Task input section start

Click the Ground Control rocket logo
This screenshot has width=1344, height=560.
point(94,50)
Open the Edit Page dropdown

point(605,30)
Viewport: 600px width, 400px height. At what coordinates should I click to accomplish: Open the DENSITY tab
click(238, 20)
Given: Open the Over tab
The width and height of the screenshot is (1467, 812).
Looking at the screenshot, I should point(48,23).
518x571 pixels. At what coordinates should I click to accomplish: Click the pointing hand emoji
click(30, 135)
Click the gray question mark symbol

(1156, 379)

Task input section end
Task input section start

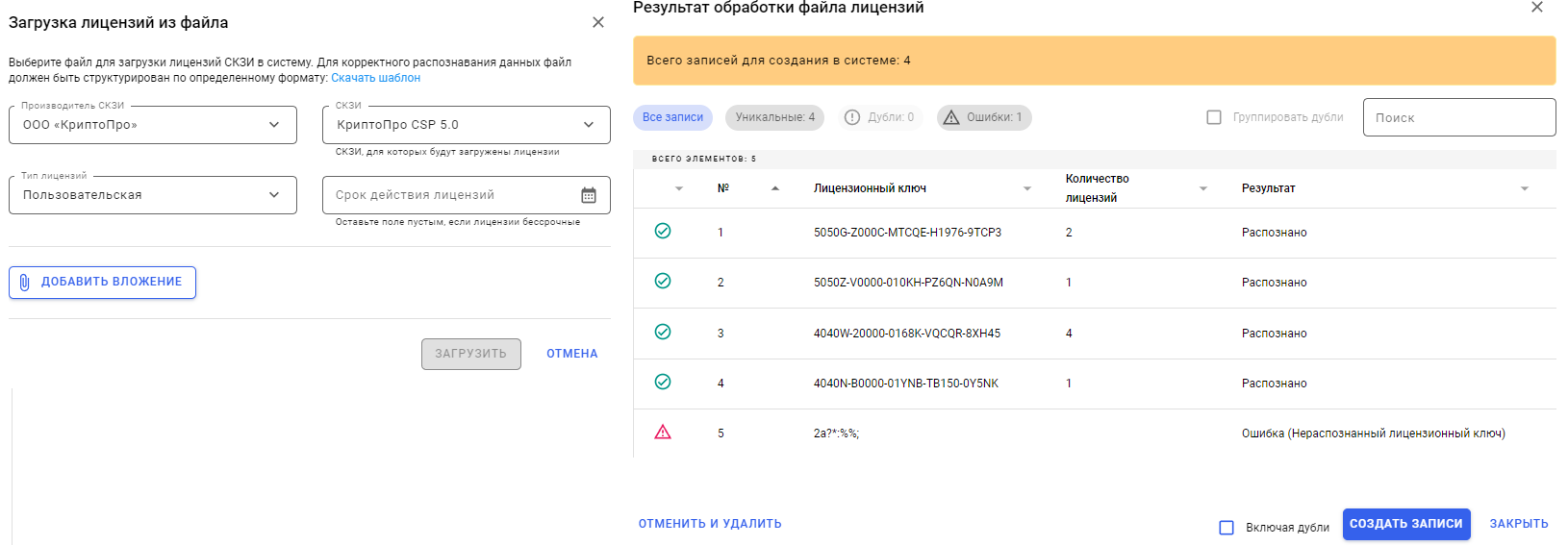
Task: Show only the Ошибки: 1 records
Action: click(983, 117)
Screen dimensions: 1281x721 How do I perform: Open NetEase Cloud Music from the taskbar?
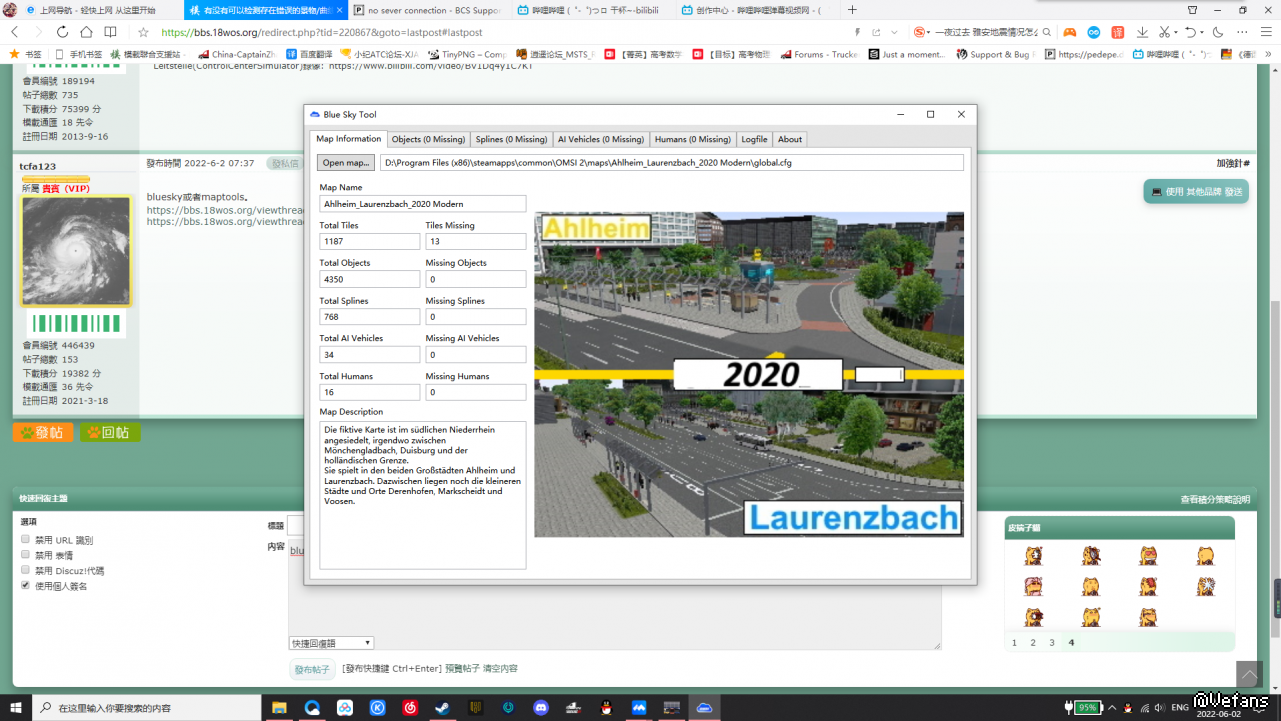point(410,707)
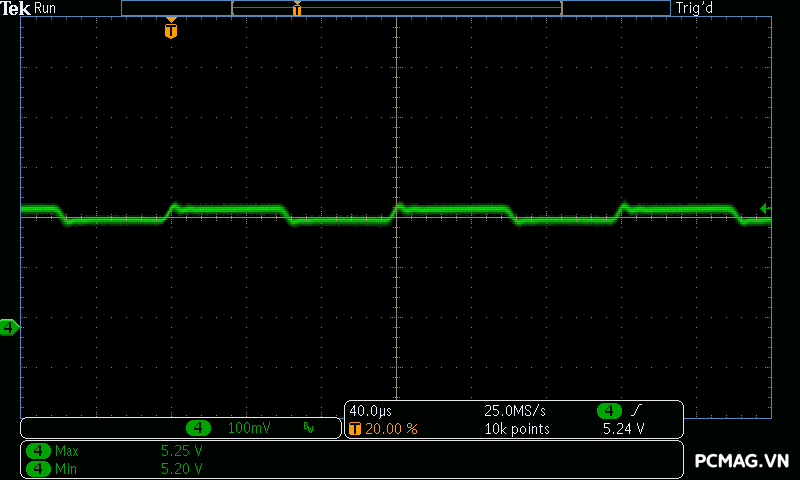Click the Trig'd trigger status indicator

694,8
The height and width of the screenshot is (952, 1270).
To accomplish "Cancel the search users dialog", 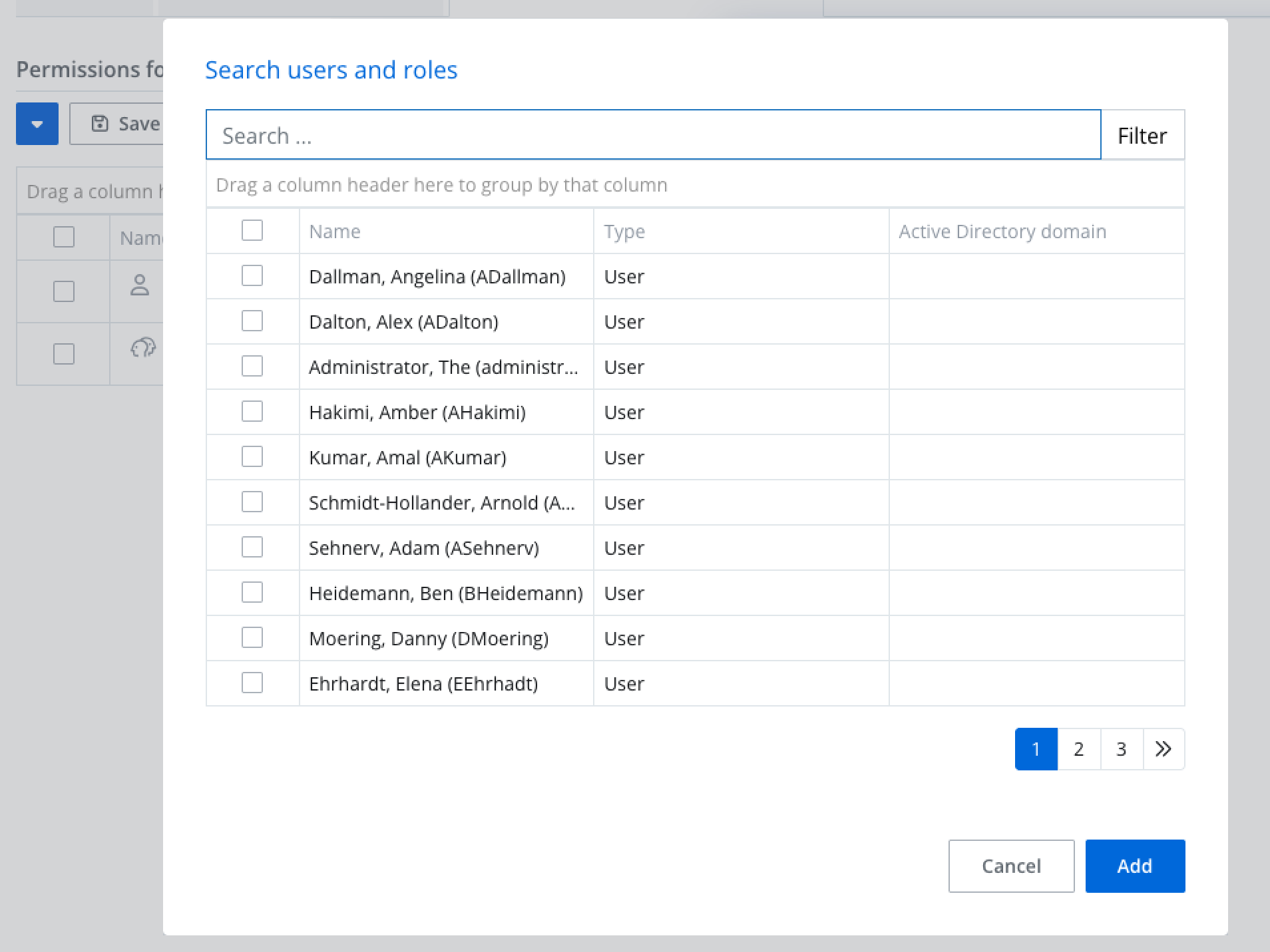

Task input section end
Task input section start

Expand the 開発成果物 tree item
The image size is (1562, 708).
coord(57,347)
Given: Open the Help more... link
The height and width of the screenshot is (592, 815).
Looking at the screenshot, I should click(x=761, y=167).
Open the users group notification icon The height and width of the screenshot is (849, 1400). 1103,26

Task input section end

Only lines that hold the string "Given" belong in the answer, so copy every one of them from the records.

Given: Open the Over tab
Given: Open the Help more... link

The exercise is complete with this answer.